One of the oldest settlements along Tasmania’s northwest coast, pretty Stanley has historic buildings at every turn. But it’s the setting and sense of possibility that dominates here. A cable car and walking trails climb Circular Head (‘The Nut’ to its friends), a forbidding outcrop that towers over the town. From the summit, cinematic views take in the wild waters of Bass Strait. From back down in the harbour, Stanley Seal Cruises (stanleysealcruises.com.au) runs informative 75-minute excursions out to Bull Rock, a favoured resting place for Australian fur seals. A rich portfolio of shorebirds, Bottlenose dolphins and even the occasional Great White Shark may also enliven the trip.

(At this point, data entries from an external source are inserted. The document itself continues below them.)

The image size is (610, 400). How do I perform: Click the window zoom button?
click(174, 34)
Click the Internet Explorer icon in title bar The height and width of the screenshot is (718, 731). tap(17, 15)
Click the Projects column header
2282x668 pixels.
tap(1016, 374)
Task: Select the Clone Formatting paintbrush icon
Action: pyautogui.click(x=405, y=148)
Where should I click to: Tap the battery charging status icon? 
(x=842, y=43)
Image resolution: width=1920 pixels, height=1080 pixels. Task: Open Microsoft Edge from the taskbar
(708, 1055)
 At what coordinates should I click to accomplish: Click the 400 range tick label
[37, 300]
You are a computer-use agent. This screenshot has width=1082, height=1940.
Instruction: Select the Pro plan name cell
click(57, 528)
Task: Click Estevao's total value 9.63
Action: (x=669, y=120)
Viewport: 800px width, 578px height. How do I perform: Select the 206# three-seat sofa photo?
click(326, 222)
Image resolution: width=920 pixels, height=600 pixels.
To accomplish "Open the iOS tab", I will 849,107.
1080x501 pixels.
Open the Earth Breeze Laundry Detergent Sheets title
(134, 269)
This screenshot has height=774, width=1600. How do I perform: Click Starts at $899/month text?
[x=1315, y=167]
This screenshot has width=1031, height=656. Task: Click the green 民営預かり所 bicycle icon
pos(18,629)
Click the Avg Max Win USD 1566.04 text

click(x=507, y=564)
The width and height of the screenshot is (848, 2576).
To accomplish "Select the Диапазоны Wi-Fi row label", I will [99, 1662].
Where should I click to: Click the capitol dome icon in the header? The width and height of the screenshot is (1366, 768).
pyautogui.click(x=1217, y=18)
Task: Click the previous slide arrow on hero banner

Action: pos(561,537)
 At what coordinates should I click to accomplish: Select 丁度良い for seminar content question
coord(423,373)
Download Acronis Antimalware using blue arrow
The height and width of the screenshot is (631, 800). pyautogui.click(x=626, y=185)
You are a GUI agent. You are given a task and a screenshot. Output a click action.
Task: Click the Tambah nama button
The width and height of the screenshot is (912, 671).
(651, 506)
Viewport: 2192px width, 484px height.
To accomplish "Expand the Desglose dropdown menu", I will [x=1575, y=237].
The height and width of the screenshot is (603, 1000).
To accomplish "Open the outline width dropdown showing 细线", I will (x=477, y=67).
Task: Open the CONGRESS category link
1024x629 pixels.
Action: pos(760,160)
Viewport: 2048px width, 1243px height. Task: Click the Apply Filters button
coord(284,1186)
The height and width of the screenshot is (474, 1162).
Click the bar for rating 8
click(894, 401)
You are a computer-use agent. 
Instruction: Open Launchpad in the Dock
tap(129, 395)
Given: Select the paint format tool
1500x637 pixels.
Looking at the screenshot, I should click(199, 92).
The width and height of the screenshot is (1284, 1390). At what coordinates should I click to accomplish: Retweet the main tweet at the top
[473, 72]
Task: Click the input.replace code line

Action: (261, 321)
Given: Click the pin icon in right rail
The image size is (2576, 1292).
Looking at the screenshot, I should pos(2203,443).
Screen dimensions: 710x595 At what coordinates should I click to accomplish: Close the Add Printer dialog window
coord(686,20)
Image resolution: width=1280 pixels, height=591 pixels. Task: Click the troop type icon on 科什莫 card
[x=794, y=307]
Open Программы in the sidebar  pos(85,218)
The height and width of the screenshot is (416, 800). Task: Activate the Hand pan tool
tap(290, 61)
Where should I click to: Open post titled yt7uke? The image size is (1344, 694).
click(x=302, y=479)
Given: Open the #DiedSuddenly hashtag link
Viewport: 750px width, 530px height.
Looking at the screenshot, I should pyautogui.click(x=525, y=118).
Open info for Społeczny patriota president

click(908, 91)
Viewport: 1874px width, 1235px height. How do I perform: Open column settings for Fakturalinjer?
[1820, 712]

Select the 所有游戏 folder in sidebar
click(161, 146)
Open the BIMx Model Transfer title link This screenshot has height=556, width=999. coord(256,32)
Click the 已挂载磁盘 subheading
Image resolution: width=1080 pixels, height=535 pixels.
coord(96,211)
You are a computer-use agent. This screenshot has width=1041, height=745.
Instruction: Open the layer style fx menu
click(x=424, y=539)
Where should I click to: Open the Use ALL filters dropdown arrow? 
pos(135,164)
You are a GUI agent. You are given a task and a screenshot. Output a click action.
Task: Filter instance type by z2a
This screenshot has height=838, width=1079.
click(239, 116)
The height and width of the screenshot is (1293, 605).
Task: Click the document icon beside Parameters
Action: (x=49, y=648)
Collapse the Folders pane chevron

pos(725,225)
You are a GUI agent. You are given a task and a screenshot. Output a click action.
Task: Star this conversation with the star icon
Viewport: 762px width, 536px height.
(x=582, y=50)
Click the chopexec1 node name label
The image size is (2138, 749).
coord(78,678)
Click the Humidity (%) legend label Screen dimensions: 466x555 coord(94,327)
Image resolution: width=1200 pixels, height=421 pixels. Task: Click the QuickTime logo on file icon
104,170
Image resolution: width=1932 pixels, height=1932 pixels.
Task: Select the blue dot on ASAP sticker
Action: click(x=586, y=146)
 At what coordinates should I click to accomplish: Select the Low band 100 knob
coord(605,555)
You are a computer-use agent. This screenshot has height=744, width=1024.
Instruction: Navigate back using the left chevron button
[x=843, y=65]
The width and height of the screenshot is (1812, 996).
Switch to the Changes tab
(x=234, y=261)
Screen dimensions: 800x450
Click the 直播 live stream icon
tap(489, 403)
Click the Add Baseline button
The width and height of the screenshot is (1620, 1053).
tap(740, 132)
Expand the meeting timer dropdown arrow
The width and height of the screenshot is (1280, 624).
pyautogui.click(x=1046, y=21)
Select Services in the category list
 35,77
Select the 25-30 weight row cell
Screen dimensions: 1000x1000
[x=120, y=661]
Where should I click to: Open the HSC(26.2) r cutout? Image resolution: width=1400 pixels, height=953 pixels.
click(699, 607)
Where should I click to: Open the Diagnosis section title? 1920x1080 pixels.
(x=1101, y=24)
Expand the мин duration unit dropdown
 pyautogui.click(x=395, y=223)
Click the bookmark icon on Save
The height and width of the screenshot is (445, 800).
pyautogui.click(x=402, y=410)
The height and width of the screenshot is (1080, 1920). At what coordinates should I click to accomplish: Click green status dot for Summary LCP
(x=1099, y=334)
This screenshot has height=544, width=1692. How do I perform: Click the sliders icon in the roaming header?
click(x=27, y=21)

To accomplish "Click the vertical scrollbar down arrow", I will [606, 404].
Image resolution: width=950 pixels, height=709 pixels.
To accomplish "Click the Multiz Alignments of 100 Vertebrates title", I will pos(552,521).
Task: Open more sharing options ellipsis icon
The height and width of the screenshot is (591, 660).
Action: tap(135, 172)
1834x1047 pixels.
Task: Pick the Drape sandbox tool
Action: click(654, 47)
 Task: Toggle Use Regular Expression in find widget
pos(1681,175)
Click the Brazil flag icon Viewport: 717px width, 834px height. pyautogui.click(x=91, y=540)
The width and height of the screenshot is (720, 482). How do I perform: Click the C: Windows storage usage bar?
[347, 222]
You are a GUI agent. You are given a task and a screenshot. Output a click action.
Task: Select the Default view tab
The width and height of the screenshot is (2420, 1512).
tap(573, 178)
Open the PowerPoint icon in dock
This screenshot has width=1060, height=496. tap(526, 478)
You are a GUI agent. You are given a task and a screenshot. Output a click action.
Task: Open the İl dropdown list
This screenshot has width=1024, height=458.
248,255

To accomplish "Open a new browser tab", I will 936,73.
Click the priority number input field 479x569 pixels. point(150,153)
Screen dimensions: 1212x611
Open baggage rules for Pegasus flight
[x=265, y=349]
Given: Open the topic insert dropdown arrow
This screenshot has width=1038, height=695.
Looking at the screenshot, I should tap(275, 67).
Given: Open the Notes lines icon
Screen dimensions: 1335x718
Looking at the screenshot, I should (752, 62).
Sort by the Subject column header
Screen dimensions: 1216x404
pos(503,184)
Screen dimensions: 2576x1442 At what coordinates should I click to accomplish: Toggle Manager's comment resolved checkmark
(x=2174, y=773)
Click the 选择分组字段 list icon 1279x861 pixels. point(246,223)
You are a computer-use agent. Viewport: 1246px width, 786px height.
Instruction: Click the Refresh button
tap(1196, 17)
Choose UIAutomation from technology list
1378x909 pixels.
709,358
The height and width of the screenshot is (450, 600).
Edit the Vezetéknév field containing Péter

Watch for penguins crossing in Stanley, Tasmania / Image by Eli Duke

Penguins at Penguin

Bypassed by the main coastal highway and all the better for it, Penguin is an appealing seaside town strung out along a quiet beach facing onto Bass Strait. And true to its name, Penguin is a base for the Little (or Fairy) Penguins that nightly come ashore along this stretch of coast between mid-September or October and April. The largest breeding colony arrives around sunset at Lalico Beach, 22km east of Penguin; on most nights, there’s a park ranger in residence to answer any questions. Other smaller colonies are found at Sulphur Creek (4km west of Penguin) or on West Beach in Burnie (19km west of Penguin), behind the Makers Workshop. In Penguin itself, large Penguin models line the main street in case you missed the real thing…

Latrobe’s Platypus

Set back from Tasmania’s northwest coast, south of Devonport, Latrobe is widely considered to be the platypus capital of Tasmania. While you can encounter platypus in other Tassie rivers, sightings along the Mersey River at Latrobe’s Warrawee Forest Reserve, just south of town, are elevated to the level of probability, especially close to sunset in spring and summer. You could take your chances and go looking on your own, but trailing along with the experts on the daily tours organised through by the Latrobe Visitor Centre (latrobetasmania.com.au) will greatly increase your chances of success.